Le mani frugarono impazientemente nella pochette, finché non lo trovò. Erano state loro, erano state Anne e Viktoria quella mattina a spingerla a prenderlo, e Iris non lo aveva capito finché non sentì nuovamente quell'impulso di fare qualcosa di avventato. Persino la coscienziosa Anne la spingeva a farlo, a seguire il proprio istinto.

Estrasse il crocifisso e riportò lo sguardo su Manuel, che lo stava osservando con aria stranita. Lo vide sollevare una mano, e non appena lo sfiorò, Iris ebbe un dejà-vu.
La sua reazione fu identica a quella di Ben. Si portò una mano alla tempia, nel punto in cui aveva la voglia, nel punto in cui... Ben si era sparato. Anche lui chiuse gli occhi mugolando per il dolore, ma lei non si preoccupò per nulla. Era stupefatta: stava accadendo esattamente tutto ciò che aveva previsto. Rimise il crocefisso nella borsa ed assistette alla scena; l'emicrania di Manuel andò calmandosi, o almeno così intuì dal suo respiro che da affannoso tornò regolare.

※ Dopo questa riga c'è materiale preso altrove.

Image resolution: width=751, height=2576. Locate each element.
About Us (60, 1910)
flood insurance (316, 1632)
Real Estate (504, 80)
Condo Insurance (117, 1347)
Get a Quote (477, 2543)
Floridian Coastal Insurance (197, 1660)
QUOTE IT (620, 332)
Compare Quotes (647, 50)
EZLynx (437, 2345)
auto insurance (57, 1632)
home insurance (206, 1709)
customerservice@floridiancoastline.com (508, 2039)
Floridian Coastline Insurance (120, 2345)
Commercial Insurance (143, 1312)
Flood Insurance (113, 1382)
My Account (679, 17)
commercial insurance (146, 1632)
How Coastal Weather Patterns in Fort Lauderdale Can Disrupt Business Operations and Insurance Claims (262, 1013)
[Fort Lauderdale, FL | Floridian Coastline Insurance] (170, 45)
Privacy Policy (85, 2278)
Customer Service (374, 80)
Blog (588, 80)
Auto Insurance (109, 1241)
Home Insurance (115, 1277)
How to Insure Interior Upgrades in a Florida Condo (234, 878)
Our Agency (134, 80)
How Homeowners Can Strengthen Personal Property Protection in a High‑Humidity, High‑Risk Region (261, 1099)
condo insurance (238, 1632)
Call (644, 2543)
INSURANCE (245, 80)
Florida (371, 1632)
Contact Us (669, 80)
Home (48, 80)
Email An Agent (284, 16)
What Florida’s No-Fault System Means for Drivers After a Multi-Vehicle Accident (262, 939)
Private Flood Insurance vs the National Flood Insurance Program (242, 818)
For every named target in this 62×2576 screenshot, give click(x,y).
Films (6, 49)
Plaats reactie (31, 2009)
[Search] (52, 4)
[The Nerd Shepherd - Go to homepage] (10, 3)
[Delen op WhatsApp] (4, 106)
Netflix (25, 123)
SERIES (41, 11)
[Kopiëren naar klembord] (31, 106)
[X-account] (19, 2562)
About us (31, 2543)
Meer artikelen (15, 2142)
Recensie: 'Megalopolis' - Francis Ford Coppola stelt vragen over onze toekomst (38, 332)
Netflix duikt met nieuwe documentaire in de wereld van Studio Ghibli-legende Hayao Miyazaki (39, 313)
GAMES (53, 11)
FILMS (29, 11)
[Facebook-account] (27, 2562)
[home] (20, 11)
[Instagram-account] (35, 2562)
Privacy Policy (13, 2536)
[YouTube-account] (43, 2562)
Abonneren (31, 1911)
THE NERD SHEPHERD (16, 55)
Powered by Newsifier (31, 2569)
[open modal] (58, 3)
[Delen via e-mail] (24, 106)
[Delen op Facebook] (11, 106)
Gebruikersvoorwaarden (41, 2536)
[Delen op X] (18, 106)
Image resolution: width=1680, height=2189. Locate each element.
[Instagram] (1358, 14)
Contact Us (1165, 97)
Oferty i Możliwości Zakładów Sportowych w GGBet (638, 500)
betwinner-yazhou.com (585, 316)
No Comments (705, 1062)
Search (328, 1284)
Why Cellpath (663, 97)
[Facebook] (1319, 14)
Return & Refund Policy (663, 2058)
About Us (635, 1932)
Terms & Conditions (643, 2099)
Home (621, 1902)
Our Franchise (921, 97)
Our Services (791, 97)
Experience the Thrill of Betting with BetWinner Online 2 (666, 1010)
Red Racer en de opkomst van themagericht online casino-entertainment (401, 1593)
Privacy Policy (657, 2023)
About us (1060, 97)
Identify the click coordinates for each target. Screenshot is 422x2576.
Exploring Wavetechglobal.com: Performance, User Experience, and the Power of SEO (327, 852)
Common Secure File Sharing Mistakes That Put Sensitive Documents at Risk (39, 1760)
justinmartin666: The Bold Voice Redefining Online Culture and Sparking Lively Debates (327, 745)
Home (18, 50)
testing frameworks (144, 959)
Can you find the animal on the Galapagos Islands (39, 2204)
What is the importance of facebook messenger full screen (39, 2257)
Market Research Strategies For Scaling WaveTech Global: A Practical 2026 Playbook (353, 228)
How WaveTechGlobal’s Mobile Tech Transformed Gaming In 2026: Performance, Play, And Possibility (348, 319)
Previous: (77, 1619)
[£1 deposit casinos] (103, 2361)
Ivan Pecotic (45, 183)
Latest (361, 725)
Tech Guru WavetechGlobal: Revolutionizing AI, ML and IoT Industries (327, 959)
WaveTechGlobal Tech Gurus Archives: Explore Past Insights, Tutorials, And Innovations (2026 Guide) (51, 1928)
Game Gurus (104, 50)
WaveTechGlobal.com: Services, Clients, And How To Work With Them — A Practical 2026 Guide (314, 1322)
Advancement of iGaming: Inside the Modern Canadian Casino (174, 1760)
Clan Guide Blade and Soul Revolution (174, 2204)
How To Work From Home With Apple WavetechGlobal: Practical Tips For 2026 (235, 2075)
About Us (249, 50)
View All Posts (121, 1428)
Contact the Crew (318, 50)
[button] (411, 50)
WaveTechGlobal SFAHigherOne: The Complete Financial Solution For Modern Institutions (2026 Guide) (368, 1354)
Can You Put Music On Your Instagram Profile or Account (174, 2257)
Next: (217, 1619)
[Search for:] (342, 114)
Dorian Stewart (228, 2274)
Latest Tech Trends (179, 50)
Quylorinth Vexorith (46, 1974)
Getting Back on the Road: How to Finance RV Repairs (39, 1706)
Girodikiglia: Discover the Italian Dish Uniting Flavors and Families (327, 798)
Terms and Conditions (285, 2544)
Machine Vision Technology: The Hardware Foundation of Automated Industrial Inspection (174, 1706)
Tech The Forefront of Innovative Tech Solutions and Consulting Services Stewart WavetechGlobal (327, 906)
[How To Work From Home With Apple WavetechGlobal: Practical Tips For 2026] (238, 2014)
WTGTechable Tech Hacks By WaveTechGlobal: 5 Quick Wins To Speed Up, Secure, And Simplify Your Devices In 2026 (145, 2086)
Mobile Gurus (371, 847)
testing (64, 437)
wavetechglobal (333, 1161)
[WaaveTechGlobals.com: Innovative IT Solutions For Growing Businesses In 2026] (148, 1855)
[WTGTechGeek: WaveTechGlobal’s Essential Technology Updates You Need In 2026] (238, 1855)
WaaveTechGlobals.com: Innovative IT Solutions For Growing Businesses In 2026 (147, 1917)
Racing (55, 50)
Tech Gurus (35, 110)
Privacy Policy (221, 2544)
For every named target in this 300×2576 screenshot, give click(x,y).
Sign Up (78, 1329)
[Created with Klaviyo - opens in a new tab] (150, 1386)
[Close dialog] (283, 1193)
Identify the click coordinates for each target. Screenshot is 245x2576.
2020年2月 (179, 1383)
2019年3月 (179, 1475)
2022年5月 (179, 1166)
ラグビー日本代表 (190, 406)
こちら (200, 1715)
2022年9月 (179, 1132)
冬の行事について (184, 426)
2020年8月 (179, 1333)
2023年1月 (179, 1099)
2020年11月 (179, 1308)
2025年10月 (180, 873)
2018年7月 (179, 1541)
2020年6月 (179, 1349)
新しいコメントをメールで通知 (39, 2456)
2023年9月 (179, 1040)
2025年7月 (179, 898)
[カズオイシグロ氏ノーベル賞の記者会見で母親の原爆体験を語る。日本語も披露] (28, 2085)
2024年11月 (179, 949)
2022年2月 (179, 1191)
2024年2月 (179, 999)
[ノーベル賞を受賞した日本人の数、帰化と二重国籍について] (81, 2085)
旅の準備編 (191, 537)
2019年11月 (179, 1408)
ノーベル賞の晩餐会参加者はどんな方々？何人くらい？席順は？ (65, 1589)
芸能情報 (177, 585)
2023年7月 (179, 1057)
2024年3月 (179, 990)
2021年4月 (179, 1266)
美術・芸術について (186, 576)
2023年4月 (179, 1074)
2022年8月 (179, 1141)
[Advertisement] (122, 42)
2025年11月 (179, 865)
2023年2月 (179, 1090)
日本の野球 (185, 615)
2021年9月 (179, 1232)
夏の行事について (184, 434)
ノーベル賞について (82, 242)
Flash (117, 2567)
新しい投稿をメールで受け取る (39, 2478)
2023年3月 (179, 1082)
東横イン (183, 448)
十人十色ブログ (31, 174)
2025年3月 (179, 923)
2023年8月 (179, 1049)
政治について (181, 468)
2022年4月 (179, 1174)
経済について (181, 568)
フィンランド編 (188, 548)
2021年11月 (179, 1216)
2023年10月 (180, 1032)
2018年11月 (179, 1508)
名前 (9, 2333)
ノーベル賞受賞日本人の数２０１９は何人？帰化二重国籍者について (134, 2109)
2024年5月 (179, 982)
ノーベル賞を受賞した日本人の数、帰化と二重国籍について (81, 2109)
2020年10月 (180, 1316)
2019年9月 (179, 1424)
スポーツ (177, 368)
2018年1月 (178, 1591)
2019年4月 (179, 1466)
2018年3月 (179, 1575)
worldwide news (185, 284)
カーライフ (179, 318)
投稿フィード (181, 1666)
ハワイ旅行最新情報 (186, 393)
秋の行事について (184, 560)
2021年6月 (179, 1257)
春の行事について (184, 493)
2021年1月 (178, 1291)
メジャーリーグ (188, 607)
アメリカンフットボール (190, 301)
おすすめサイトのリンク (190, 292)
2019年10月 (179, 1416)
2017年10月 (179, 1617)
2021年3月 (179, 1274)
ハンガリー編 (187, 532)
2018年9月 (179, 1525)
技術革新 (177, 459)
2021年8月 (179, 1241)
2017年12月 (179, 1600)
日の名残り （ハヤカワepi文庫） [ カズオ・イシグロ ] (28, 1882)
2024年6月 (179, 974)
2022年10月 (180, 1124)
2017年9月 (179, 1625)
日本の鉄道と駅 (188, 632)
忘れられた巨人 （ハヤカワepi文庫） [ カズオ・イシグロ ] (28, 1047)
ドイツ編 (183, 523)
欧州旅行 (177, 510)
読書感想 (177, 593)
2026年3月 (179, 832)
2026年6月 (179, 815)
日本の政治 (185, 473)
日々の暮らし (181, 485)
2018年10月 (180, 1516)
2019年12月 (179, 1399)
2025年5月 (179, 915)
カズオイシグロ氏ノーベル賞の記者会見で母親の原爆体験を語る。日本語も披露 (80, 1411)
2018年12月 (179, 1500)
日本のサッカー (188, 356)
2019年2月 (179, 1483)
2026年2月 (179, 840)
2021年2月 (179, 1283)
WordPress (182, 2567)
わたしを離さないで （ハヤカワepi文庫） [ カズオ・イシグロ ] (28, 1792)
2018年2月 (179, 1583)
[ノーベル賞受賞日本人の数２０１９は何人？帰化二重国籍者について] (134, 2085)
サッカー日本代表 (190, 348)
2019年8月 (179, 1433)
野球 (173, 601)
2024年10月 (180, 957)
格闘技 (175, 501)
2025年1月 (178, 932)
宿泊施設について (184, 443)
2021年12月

Finalmente scostò la mano dal viso e si voltò di nuovo verso di lei.

Le lacrime scesero copiose dai suoi occhi, sbavandole completamente il trucco e rigandole le guance di nero, ma non le importava assolutamente nulla. Era lui. Lo sentì dentro di sé, come un abbraccio caloroso che le gonfiò il cuore di una gioia estasiante.

Lui le sorrise con quell'aria complice che le ricordò i momenti felici che avevano passato assieme, la vita al villaggio, il loro bambino, la prima volta che si erano ritrovati, le notti al nascondiglio, i baci, le carezze...

Manuel sollevò una mano lentamente e le accarezzò il viso, con una sicurezza che di certo non apparteneva al suo carattere, per quanto poco ne sapesse lei. Iris si accoccolò in quel gesto, inclinando il capo e godendosi il suo tocco. Poi la sua mano passò dietro alla nuca. Per un istante si guardarono intensamente; negli occhi di entrambi ardeva un desiderio che non poteva attendere un secondo di più. Manuel la tirò a sé con dolcezza e determinazione, e la baciò con passione.

Le loro anime si intrecciarono ancora una volta, finalmente libere di amarsi, e Iris si sentì leggerissima, mentre dei lampi improvvisi le mostrarono prima Anne e poi Viktoria. I loro volti erano praticamente uguali al suo, ed entrambe le sorridevano tra le lacrime.

Iris rise, appoggiando la fronte sulla spalla di Manuel, che la strinse in un forte abbraccio.

Rise sempre di più tra le lacrime che sgorgavano incessanti, bagnandogli inevitabilmente la giacca.

Lui le posò un bacio sui capelli e a sua volta sorrise.

“Sei tu...” singhiozzò Iris con voce roca, aggrappandosi alla sua giacca, come se avesse paura che potesse scappare.

“Te lo avevo detto... Che ti avrei ritrovata.”